It’s not every day you come across a triptych as beautiful as Teenkahon. And then you thank director Bauddhayan Mukherji for his fantastic debut with the movie. Teenkahon (Three Obsessions) ties together three love stories; love stories those are told in a manner very refreshing. With a cast that boasts of some stalwarts of the Bengali movie industry – Sabyasachi Chakraborty, Rituparna Sengupta, Ashish Vidyarthi, Dhritiman Chaterji, Kharaj Mukherjee – Teenkahon steals your heart from the word go.
How can you not be intrigued when you’re led to watching a movie that claims to tell you “three stories spread over 100 years of Bengali life”? The movie is divided into three Acts – Act One: Parichay (Boy Meets Girl), Act Two: Birauh (Boy Loses Girl) and Act Three: Milan (Boy Gets Girl). The three acts are based on stories penned by Bibhutibhushan Mukhopadhyay, Syed Mustafa Siraj and director Mukherji himself. By the end of each story, what completely bowls you over is the spin Mukherji or Buddy as he likes to be called, gives to the whole boy meets girl, loses girl, gets girl idea.
The first act Parichay explores the idea of unrequited yet passionate, obsessive love and is set in the Calcutta of 1954. Based on a story titled Nabalok (by Mukhopadhyay), we are introduced to three friends who get together for a game of cards, something we are told they do on a regular basis. Just this stormy evening, there is a change of plans when one of them Shailen (Suman Mukhopadhyay), a poet decides to explain the concept of love to his friends narrating his own story of how as a child, he fell in love with a newly married young woman, a feeling that was never reciprocated. Barsan Seal as the 8-year-old Shailen is an absolute treat to watch. This act is entirely shot in black and white and is poetry in motion, particularly the story of young Shailen. Any tribute to Satyajit Ray may or may not have been intentional.
The second act Birauh features two men – Gyanesh Mitra (Sabyasachi Chakraborty) and Sukomol Basu Roy (Joy Sengupta) – and once again tells us a story of love and betrayal called Post-mortem set in Calcutta 1978. This chapter has been written by Siraj. Mitra arrives unannounced at Roy’s doorstep on a rainy day drenched to the bone to discuss the death of Mahua, the former’s wife and the latter’s lover. Post-mortem has been shot in technicolor staying true to the time and belongs to Chakraborty who moves you with his portrayal of a betrayed husband. And that doesn’t take away anything from Sengupta who pulls off a brilliant understated performance.

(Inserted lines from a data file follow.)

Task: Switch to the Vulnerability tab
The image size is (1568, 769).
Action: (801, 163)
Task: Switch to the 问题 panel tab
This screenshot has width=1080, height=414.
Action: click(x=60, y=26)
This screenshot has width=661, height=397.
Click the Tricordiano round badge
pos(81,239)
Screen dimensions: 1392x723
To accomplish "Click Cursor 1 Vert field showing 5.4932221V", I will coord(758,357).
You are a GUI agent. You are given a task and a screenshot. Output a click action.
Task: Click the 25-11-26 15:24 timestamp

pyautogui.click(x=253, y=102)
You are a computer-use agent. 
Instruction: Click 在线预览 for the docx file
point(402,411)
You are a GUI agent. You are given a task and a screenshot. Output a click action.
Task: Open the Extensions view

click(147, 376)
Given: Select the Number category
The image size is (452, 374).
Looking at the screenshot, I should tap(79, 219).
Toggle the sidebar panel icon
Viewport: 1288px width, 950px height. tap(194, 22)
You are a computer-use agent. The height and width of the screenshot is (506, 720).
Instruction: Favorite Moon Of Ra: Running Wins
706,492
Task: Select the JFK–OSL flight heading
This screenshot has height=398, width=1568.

The final act Milan is based on a story Telephone by Buddy himself. Set in Kolkata 2013, the third act is the story of Anamika ‘Anu‘ Guha (Sengupta) and ACP Joydeb Guha (Vidyarthi), a couple in a troubled marriage. The story with its fair share of surprises has Anu and Joy battle their demons and they take the audience on an emotional roller coaster while they do so. A round of applause each is due to both actors who do a stellar job.
At a little over two hours, Teenkahon, some may complain moves at a leisurely pace but then again, it accurately captures the essence of each story. It could be a tiring watch at times but at no point would you want to give it up. The first two acts essentially form the parts one is bound to enjoy the most. And while the third act is no less gripping, it at some levels fails to touch the highs set by the previous two stories. At certain points, Act Three even seems a tad disjointed. However, that should not stop you from enjoying Teenkahon, which could be counted as one of the finest Bengali movies in recent times.
Why You Should Watch This Movie:
You cannot give Teenkahon a miss for the very intriguing stories and the visual experience that it offers. The different treatment of each story trying to give the audience an even more authentic taste of each eventually seems delightful and something that isn’t very common at the movies. Buddy Mukherji has a winner with his debut effort and you shall know it too when you watch Teenkahon.